Another couple came in late. The guide lit a cigarette. Searching for meaning the blank walls would not yield, they exuded disappointment, having spent half an hour knocking on the door of his empty office. I watched his smoke curl and flatten, writhing in swirls over fading vermillion birds. Smoke can’t be good for ancient paint. Exasperated and accusatory, I kept quiet. I am tired of how men are careless, but I’ve learned not to antagonize anyone between me and the exit.

He gestured to the ceiling, where a vent led to a huge dehumidifier, an industrial version of a box fan. It’s not doing much good. He flicked ash onto the flagstone.

Pagans had channeled natural springs through Bóveda to supply water for worshippers. The site is believed to have been converted to Christian uses after Eulalia, now a patron saint of Barcelona, was martyred in the 4th century CE, when she was publicly stripped and tortured under the pagan rule of the Roman emperor Diocletian. During the 20th century Franco dictatorship, a governmental architect cut off the spring’s flow. The stones sweat groundwater. Now moss furs the cracks of the empty pool and creeps up the walls.

I studied the ceiling through his wreath of smoke. Cumulative mistakes have erased so much knowledge. Sensing my melancholy, which he seemed to understand on an existential level, he began a story about the painted birds. A diversion.

See how this building is wrapped by another stone shell, like a second skin? Well, they used to keep exotic birds in those dark corridors, and at a certain time in the ceremony, they let in the light, waking up the birds. Their shrieks and whistles could be heard through the walls, affirming that the gods had arrived. Pointing to the whirring ceiling, he said that bulls were sacrificed on the upper floor, above a latticework that allowed blood to cascade onto a pagan below. A baptism hot with death, alive to the dark Mysteries within. Indicating an apse on the wall, he said, The bull’s balls were carried there by a priest. I translated for my husband in hushed, hurried bursts, nodding and breathless beneath the moldering arches, my mind blazing.

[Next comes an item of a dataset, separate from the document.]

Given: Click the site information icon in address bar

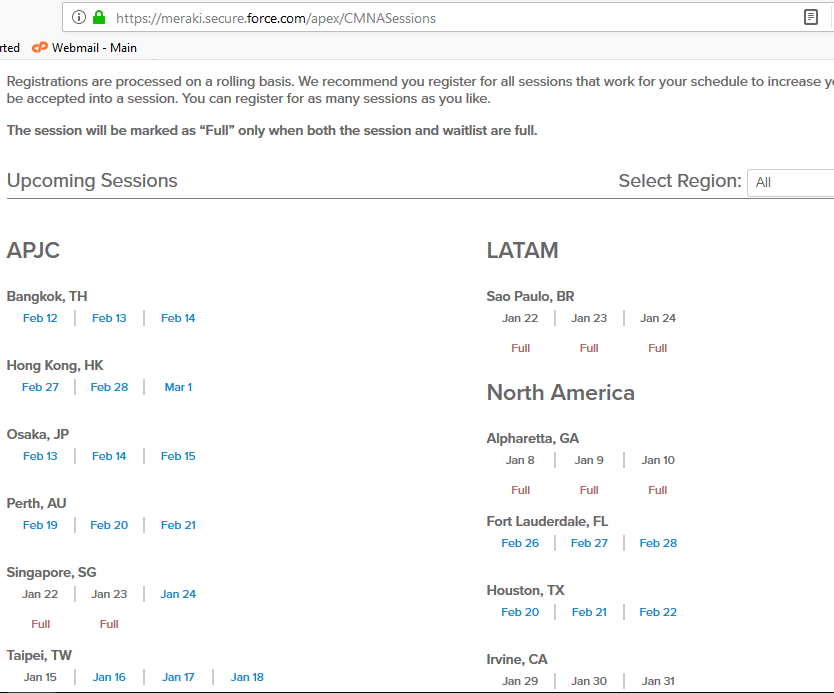Looking at the screenshot, I should [x=79, y=17].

The other couple waved and got in their car. After they were gone, he offered to show us a pulpería in nearby Lugo, a walled Roman city once called Lucus, his sudden helpfulness a stark contrast to what I had noticed. Pointing at ivy which dangled from steel wires meant to protect the site from birds, he said it funneled rain through stone carvings that flanked the front door—softly eroding bas-reliefs of an ibis and a phoenix, worshippers with twisted limbs in supplication, and women dancing with coronas of flowers. He did nothing but complain. Fatalism is powerful. Bring out the gardening shears, my friends.

One hundred years after Bóveda’s temple was discovered, I walked out with the sense I had slipped through a portal to ancient times. I couldn’t stop talking about pagan rites with my family, who had spent the day tending to their cows. Caring for animals is ceaseless. As a mother, I should know. Despite their daily responsibilities, my cousins have never made me feel like a burden; unlike many Americans, they prefer long visits, lamenting any stay less than a week. At 33, sleepless but buoyant with my baby, I relaxed into their warmth and care. Being welcomed by these good people led me to an obsession with the great mother goddess whose name I learned on this day: Cybele.

I wonder what that guide was thinking as we tailed him through lush hills to what did turn out to be a good restaurant, where he beeped and sped off. Did he chuckle? Did he settle in for a bemused smoke?

Tourists are like children. So ready to believe.